_What this task involves_. Quote exactly the lines running from the line with "This screenshot has" to the end of the entries, including both, and nothing else.

*** Opening Supplied material ***

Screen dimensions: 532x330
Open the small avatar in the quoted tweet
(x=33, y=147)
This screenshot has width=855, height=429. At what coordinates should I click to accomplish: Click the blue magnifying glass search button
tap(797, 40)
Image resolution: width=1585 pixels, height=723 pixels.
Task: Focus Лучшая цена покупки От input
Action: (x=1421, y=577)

*** Closing Supplied material ***

_Solution to the exercise_.
This screenshot has width=855, height=429. At what coordinates should I click to accomplish: Click the blue magnifying glass search button
tap(797, 40)
Image resolution: width=1585 pixels, height=723 pixels.
Task: Focus Лучшая цена покупки От input
Action: (x=1421, y=577)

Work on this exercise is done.